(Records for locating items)
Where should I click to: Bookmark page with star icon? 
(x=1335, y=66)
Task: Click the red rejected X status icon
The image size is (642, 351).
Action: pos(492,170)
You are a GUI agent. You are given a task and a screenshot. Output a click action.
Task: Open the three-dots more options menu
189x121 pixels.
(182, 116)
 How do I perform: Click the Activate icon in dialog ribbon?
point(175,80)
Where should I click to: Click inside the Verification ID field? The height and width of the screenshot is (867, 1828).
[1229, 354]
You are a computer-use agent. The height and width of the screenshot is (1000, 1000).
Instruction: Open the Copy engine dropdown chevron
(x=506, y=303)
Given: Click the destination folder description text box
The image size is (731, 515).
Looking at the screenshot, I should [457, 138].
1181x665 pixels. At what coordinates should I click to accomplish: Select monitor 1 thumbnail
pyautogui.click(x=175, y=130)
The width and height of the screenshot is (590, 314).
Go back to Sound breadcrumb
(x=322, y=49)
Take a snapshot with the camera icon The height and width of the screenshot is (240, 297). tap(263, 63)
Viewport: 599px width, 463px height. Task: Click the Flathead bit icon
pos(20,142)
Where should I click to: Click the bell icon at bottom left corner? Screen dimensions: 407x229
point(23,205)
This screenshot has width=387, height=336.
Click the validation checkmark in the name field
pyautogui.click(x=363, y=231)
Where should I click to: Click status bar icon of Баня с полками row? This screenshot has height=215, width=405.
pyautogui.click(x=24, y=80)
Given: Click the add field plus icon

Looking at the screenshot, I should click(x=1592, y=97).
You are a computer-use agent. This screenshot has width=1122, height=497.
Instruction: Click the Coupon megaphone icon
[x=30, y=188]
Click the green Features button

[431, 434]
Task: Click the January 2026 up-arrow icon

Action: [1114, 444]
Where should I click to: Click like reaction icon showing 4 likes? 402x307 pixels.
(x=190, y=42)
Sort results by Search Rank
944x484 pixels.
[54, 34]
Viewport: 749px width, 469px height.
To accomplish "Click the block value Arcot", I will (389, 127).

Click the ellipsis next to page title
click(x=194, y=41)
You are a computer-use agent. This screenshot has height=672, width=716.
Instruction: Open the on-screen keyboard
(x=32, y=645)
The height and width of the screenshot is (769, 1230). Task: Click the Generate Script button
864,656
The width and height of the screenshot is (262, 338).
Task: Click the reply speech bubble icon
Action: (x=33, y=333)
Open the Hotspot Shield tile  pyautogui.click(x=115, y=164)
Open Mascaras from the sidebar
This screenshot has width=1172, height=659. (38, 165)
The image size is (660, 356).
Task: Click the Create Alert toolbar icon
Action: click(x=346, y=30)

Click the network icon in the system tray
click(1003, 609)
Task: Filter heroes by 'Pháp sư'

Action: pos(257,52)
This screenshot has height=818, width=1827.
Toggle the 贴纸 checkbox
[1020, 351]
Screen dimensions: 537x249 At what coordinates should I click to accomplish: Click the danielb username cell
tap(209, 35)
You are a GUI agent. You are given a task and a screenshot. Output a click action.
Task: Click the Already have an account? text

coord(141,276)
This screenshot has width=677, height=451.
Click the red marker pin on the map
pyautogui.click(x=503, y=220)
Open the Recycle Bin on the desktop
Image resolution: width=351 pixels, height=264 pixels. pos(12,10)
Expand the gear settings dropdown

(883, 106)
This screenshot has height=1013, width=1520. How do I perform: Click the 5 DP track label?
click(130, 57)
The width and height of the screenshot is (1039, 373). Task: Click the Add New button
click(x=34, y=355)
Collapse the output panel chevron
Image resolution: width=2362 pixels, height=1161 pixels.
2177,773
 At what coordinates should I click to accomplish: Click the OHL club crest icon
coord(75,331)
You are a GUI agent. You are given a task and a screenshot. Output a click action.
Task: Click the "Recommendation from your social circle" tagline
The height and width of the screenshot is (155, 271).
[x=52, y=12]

Task details - Return every line of the records above verbatim, with no changes.

Worked answer -
Where should I click to: Bookmark page with star icon? 
(x=1335, y=66)
Task: Click the red rejected X status icon
The image size is (642, 351).
Action: pos(492,170)
You are a GUI agent. You are given a task and a screenshot. Output a click action.
Task: Open the three-dots more options menu
189x121 pixels.
(182, 116)
 How do I perform: Click the Activate icon in dialog ribbon?
point(175,80)
Where should I click to: Click inside the Verification ID field? The height and width of the screenshot is (867, 1828).
[1229, 354]
You are a computer-use agent. The height and width of the screenshot is (1000, 1000).
Instruction: Open the Copy engine dropdown chevron
(x=506, y=303)
Given: Click the destination folder description text box
The image size is (731, 515).
Looking at the screenshot, I should [457, 138].
1181x665 pixels. At what coordinates should I click to accomplish: Select monitor 1 thumbnail
pyautogui.click(x=175, y=130)
The width and height of the screenshot is (590, 314).
Go back to Sound breadcrumb
(x=322, y=49)
Take a snapshot with the camera icon The height and width of the screenshot is (240, 297). tap(263, 63)
Viewport: 599px width, 463px height. Task: Click the Flathead bit icon
pos(20,142)
Where should I click to: Click the bell icon at bottom left corner? Screen dimensions: 407x229
point(23,205)
This screenshot has width=387, height=336.
Click the validation checkmark in the name field
pyautogui.click(x=363, y=231)
Where should I click to: Click status bar icon of Баня с полками row? This screenshot has height=215, width=405.
pyautogui.click(x=24, y=80)
Given: Click the add field plus icon

Looking at the screenshot, I should click(x=1592, y=97).
You are a computer-use agent. This screenshot has width=1122, height=497.
Instruction: Click the Coupon megaphone icon
[x=30, y=188]
Click the green Features button

[431, 434]
Task: Click the January 2026 up-arrow icon

Action: [1114, 444]
Where should I click to: Click like reaction icon showing 4 likes? 402x307 pixels.
(x=190, y=42)
Sort results by Search Rank
944x484 pixels.
[54, 34]
Viewport: 749px width, 469px height.
To accomplish "Click the block value Arcot", I will (389, 127).

Click the ellipsis next to page title
click(x=194, y=41)
You are a computer-use agent. This screenshot has height=672, width=716.
Instruction: Open the on-screen keyboard
(x=32, y=645)
The height and width of the screenshot is (769, 1230). Task: Click the Generate Script button
864,656
The width and height of the screenshot is (262, 338).
Task: Click the reply speech bubble icon
Action: (x=33, y=333)
Open the Hotspot Shield tile  pyautogui.click(x=115, y=164)
Open Mascaras from the sidebar
This screenshot has width=1172, height=659. (38, 165)
The image size is (660, 356).
Task: Click the Create Alert toolbar icon
Action: click(x=346, y=30)

Click the network icon in the system tray
click(1003, 609)
Task: Filter heroes by 'Pháp sư'

Action: pos(257,52)
This screenshot has height=818, width=1827.
Toggle the 贴纸 checkbox
[1020, 351]
Screen dimensions: 537x249 At what coordinates should I click to accomplish: Click the danielb username cell
tap(209, 35)
You are a GUI agent. You are given a task and a screenshot. Output a click action.
Task: Click the Already have an account? text

coord(141,276)
This screenshot has width=677, height=451.
Click the red marker pin on the map
pyautogui.click(x=503, y=220)
Open the Recycle Bin on the desktop
Image resolution: width=351 pixels, height=264 pixels. pos(12,10)
Expand the gear settings dropdown

(883, 106)
This screenshot has height=1013, width=1520. How do I perform: Click the 5 DP track label?
click(130, 57)
The width and height of the screenshot is (1039, 373). Task: Click the Add New button
click(x=34, y=355)
Collapse the output panel chevron
Image resolution: width=2362 pixels, height=1161 pixels.
2177,773
 At what coordinates should I click to accomplish: Click the OHL club crest icon
coord(75,331)
You are a GUI agent. You are given a task and a screenshot. Output a click action.
Task: Click the "Recommendation from your social circle" tagline
The height and width of the screenshot is (155, 271).
[x=52, y=12]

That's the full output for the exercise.